To realize the benefits of the most recent progress in cancer genomics, clinical implementation of precision medicine approaches is needed in the form of novel biomarker assays. Fully implemented targeted sequencing-based assays in routine diagnostic pathology laboratories are currently lacking in lymphoid cancer care. The study findings demonstrate the feasibility and outline the clinical utility of integrating a lymphoma-specific pipeline into personalized cancer care.
Lymphoid cancers include diffuse large B-cell lymphomas (DLBCL), follicular lymphoma (FL), and chronic lymphocytic leukaemia (CLL), which were the focus of the present study. In recent years, several sequencing-based assays have been developed, but their clinical applicability and utility for patients with specific mutations still need to be shown. Actionable gene mutations are defined by having a reported correlation with treatment outcome, a molecular association with a particular targeted therapy, or increasing pathologic-diagnostic accuracy.
Currently, most genetic mutations associated with lymphoid cancers have been identified. This study is remarkably comprehensive, which will help any molecular laboratory design and implement their own next-generation sequencing lymphoma panel using this work as a template. Unlike whole-genome sequencing, this assay targets a select set of genes or regions with known associations with lymphoid cancer, allowing for more rapid detection of a variety of mutations.
According to the study, capture hybridization is a better method over amplicon-based sequencing, when using formalin-fixed, paraffin-embedded tissue. Also, this assay is continuously modifiable due to its modular flexible design. The 32-gene next-generation sequencing panel described in the paper was developed with input from a group of six specialists who kept updating it based on the latest available information. This allows for the continuous integration of additional gene features as the knowledge base improves.
The investigators applied the assay to tissues from 219 patients with lymphoid cancers (114 FL, 76 DLBCL, and 29 CLL) who were treated in British Columbia, Canada, between 2013 and 2016. At least one actionable mutation was found in 91% of the tumours. The assay revealed cancer subtype-specific mutational profiles that were highly similar to published mutational profiles for all three types of lymphoid cancer. The assay was also found to have 93% concordance with whole-genome sequencing.

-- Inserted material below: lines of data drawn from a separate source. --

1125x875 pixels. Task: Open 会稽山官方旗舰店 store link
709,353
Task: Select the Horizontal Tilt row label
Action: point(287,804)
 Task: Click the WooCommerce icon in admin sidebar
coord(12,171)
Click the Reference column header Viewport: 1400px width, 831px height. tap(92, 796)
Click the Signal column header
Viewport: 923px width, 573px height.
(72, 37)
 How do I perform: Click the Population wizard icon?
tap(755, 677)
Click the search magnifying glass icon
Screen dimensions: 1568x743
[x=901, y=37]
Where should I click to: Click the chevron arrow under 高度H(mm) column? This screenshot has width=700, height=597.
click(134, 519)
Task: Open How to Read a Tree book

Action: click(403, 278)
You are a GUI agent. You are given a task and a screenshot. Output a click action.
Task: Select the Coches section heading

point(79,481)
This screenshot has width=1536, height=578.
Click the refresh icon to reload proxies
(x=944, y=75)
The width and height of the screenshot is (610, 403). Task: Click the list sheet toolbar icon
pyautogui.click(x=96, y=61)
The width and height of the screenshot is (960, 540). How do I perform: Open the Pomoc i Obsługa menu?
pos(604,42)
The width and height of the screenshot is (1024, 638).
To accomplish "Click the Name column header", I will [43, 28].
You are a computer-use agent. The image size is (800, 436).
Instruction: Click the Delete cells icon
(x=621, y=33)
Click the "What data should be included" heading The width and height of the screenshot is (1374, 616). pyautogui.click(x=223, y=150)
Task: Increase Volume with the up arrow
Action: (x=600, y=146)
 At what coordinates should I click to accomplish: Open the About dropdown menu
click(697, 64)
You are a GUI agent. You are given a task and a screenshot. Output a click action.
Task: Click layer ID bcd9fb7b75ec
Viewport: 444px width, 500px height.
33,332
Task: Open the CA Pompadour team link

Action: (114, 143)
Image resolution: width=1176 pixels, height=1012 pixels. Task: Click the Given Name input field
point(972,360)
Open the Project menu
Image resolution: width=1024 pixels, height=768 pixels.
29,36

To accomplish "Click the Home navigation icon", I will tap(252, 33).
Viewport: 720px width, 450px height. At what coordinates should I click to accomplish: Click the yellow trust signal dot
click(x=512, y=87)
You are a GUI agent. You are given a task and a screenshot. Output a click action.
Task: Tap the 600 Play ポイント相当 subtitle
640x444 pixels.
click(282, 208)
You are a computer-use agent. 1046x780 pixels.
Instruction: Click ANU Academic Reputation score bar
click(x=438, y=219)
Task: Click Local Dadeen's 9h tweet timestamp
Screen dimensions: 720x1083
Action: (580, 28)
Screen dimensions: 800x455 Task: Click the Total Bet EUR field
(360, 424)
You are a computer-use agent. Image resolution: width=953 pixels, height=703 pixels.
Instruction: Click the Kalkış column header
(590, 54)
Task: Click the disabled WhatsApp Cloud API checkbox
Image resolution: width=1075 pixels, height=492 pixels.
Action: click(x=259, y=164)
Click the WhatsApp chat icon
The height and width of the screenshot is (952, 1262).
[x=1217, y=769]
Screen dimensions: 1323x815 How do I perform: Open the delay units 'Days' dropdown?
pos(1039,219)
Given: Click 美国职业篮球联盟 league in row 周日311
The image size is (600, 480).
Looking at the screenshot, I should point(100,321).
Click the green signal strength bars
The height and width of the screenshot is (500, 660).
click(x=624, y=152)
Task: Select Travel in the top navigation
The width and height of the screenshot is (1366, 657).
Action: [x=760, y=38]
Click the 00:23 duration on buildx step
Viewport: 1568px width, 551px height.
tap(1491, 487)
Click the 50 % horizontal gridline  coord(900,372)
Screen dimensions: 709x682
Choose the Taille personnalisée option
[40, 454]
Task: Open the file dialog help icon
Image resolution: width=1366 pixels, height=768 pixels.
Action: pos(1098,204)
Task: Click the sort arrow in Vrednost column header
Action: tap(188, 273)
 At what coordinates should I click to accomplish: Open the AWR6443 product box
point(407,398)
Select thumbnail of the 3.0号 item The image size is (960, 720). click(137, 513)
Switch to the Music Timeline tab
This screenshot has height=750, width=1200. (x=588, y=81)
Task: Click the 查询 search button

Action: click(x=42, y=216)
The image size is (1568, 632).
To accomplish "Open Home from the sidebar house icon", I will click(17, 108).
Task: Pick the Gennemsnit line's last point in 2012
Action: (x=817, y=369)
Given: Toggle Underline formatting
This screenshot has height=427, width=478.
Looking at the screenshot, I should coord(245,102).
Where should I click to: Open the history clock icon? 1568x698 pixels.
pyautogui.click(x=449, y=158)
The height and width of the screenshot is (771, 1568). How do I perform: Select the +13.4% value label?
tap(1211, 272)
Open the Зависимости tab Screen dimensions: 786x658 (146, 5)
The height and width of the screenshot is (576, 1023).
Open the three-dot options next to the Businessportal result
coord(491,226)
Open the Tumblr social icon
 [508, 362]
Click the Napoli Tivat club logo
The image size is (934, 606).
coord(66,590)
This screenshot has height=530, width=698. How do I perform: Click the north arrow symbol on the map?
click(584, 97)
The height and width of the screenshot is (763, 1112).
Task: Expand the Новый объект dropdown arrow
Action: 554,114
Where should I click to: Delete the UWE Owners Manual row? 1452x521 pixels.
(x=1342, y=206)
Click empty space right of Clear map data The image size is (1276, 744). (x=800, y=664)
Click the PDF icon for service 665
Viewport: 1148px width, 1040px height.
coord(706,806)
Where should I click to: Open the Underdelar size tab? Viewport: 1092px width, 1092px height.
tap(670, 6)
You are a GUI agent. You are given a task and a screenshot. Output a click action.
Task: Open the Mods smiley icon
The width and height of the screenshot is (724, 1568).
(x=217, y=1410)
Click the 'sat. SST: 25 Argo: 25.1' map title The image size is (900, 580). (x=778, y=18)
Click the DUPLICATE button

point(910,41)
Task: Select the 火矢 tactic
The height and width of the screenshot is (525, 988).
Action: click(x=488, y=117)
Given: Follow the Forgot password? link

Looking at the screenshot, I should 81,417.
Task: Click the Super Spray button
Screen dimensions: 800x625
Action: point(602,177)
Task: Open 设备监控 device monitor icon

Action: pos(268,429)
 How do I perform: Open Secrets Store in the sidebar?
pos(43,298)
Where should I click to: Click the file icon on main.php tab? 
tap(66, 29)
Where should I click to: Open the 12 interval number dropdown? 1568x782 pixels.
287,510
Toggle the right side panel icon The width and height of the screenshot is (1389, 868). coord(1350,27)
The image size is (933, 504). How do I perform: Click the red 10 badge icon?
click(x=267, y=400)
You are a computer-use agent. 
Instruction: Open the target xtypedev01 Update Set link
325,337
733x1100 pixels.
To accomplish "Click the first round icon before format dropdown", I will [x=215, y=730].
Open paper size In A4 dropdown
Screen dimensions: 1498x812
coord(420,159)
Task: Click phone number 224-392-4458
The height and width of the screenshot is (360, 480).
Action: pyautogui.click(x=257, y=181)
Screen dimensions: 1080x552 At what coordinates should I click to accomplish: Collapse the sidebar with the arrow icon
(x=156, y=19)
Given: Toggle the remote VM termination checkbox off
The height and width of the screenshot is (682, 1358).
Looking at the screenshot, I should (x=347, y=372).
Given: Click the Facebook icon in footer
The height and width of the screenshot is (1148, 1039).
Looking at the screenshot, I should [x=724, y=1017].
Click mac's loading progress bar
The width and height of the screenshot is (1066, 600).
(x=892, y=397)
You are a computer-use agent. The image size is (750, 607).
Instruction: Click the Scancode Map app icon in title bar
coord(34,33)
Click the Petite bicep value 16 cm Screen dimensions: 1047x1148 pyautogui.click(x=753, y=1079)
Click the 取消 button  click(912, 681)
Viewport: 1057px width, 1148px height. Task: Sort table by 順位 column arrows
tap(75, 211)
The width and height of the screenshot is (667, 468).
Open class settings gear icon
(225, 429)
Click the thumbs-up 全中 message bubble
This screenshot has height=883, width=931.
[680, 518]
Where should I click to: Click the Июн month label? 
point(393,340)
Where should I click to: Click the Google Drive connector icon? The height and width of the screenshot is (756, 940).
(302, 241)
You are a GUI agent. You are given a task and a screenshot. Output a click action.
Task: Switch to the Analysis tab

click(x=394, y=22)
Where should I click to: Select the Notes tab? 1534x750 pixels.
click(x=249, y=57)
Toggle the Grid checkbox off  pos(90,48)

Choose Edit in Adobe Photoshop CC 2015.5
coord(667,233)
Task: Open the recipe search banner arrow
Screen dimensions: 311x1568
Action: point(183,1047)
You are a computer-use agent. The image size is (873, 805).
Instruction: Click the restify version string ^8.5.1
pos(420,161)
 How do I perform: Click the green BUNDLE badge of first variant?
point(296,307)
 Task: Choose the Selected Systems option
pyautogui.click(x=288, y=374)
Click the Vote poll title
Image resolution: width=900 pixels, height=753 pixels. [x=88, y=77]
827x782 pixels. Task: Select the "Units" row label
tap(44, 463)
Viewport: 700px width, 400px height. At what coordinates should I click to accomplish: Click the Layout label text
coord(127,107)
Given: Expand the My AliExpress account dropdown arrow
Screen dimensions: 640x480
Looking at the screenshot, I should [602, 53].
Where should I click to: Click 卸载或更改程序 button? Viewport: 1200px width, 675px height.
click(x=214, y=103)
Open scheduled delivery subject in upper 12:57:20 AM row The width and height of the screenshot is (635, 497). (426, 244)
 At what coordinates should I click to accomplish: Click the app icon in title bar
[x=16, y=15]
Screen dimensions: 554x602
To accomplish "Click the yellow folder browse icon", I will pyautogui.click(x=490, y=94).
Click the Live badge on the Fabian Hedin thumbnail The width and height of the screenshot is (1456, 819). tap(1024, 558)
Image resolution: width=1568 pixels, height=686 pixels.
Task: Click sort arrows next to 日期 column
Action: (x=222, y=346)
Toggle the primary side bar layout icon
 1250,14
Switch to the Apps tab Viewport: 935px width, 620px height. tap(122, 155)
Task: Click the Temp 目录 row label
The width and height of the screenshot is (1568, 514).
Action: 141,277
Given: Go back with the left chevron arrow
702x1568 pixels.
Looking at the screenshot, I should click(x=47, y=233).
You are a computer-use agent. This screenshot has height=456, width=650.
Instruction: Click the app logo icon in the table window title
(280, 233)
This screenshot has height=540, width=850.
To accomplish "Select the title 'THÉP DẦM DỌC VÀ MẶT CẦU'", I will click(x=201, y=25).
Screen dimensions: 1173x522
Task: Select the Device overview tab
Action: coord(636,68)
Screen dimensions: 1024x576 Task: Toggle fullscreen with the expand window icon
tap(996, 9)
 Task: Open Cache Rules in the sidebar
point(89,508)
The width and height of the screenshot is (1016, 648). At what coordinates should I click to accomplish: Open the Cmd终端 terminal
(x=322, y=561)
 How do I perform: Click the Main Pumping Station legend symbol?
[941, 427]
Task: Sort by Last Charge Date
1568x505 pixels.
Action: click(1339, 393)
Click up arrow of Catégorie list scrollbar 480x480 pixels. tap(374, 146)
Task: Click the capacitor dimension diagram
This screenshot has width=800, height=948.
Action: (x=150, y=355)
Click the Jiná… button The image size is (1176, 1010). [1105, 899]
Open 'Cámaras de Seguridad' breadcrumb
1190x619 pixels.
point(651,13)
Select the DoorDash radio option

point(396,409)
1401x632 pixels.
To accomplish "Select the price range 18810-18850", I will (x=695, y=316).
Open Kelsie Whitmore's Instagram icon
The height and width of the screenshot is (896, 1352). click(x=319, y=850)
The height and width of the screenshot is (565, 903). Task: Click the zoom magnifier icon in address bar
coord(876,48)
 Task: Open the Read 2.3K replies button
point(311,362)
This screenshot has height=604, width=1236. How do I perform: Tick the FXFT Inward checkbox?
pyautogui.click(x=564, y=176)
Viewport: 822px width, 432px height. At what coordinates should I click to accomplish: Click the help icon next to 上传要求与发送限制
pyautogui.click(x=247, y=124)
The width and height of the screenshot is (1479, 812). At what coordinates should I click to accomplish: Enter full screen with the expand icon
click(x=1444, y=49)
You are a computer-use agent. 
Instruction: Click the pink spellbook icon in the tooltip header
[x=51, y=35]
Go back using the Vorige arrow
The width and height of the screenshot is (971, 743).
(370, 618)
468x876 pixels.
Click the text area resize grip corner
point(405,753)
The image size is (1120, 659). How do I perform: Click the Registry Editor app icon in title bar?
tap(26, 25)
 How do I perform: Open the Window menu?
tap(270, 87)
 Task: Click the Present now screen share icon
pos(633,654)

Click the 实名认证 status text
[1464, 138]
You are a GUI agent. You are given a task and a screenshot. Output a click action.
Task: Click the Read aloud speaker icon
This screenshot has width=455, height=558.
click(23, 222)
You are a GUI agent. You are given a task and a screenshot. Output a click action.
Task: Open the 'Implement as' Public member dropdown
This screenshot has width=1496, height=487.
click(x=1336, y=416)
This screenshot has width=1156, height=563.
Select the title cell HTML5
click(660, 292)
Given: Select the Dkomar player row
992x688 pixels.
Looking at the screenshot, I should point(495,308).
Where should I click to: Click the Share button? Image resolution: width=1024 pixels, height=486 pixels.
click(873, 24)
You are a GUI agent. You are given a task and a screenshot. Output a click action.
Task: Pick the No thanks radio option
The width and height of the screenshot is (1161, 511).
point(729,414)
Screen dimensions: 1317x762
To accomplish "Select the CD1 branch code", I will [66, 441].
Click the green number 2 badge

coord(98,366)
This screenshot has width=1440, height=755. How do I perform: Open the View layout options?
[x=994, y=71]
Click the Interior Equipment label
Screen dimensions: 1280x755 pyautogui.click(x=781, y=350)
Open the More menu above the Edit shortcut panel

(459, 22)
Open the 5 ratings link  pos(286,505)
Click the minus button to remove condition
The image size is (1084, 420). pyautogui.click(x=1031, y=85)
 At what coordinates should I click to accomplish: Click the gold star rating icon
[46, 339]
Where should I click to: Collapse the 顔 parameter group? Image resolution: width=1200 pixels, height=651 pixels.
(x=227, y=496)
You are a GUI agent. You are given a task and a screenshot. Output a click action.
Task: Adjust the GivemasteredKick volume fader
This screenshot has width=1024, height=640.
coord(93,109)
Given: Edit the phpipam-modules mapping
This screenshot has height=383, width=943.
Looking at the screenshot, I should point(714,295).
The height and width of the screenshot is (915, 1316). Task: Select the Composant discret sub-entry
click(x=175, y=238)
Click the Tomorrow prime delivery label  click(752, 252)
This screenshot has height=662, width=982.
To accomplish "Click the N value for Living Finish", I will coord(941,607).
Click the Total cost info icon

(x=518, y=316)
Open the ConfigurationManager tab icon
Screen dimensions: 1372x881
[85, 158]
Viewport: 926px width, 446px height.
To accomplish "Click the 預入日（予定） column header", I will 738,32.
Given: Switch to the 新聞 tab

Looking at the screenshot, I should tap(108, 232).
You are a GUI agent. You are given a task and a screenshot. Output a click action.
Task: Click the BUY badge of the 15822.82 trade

The assay harnesses the power of modern sequencing for clinical diagnostics purposes and potentially better deployment of novel treatments in lymphoid cancers. The study will help establish evidence-based approaches to decision making in lymphoid cancer care. The next steps are to implement sequencing-based biomarker assays in accredited pathology laboratories. Toward the goal of biomarker-driven clinical decision making, testing of potentially predictive biomarker assays is needed alongside clinical trials investigating novel cancer therapeutics, the researchers said.